To open the 9th annual USC Body Computing Conference held earlier this month, Dr. Leslie Saxon, a cardiologist and the conference’s founder, screened a short video for a mixed crowd of technologists and medical specialists. In the video, she stands front of a camera while her image is beamed in real time as a hologram to her patient in Dubai. Saxon asks her patient about her symptoms, diagnoses the problem, and walks her through her treatment options, face-to-face, without ever leaving her office.

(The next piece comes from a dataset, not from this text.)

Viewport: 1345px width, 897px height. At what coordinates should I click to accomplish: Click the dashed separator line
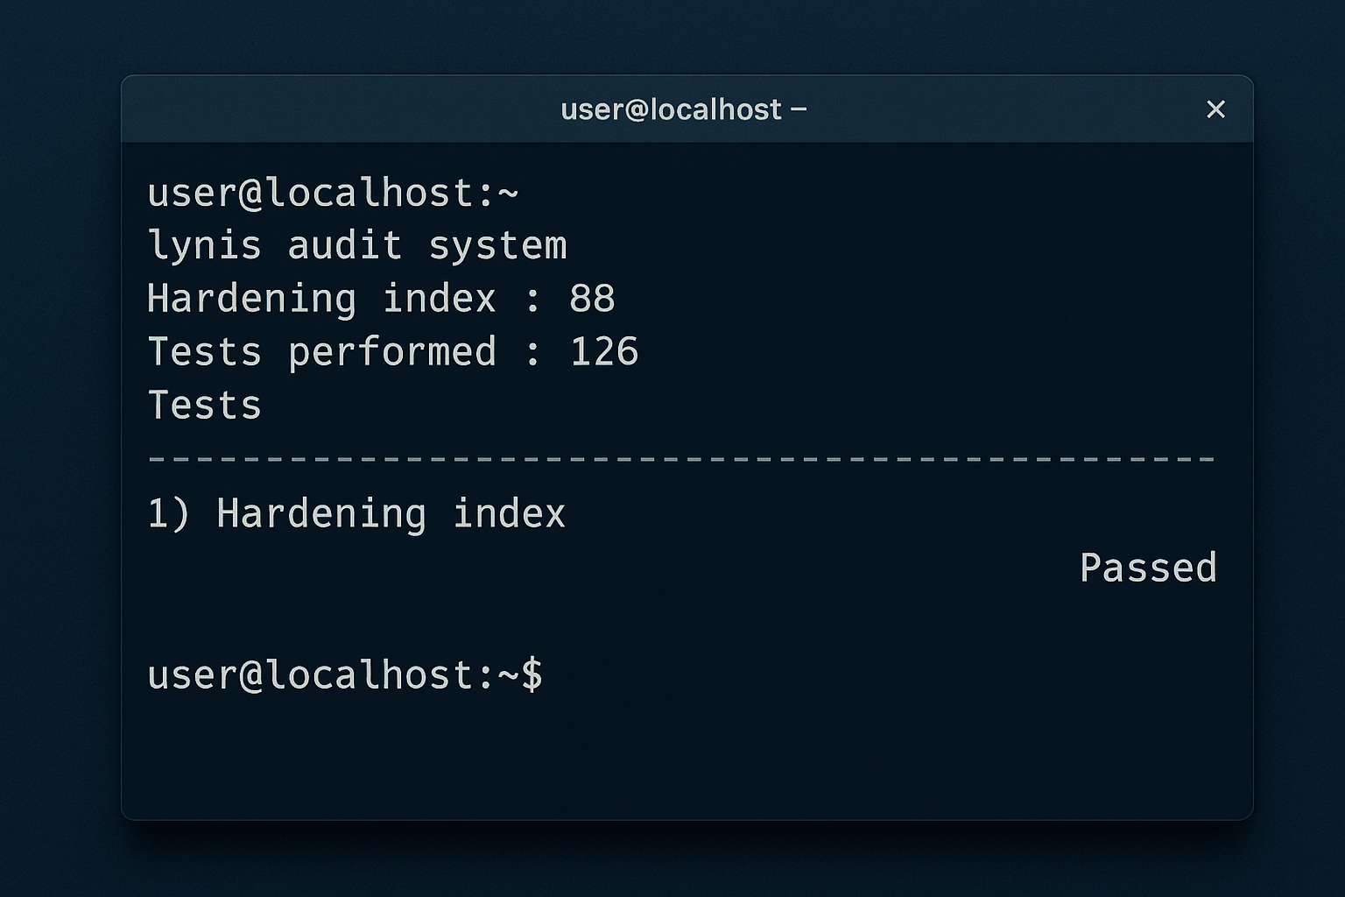pyautogui.click(x=680, y=458)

This is what Saxon calls hologram house calls, and it’s part of the University of Southern California’s recently announced Virtual Care Clinic that will use technology like virtual reality, artificial intelligence, mobile apps and wearables to make health care both more personalized and more accessible. The clinic is founded on the belief that in the same way we’ve seen a revolutionary change in the way culture and society use technology, we’ll soon see the same in the medical industry.
“This is really the moment to transform traditional health care and transform digital health care systems,” says Saxon, who is also the executive director of USC’s Center for Body Computing. “In doing so, we can really provide patients around the globe with health care where there’s never been any. And we can provide patients with the type of data they need and the information they need to be in command of their health care story.”
So far, the center is developing two separate but interconnected technologies to coincide with the clinic’s launch. The first are the hologram house calls, which, as Saxon shows in the video (also below), would allow physicians to visit their patients anywhere in the world. For people with rare or serious conditions who don’t live near a good hospital or research center, it would ensure that a specialist is never out of reach. And for people in remote corners of the globe, it would mean reliable access to health care.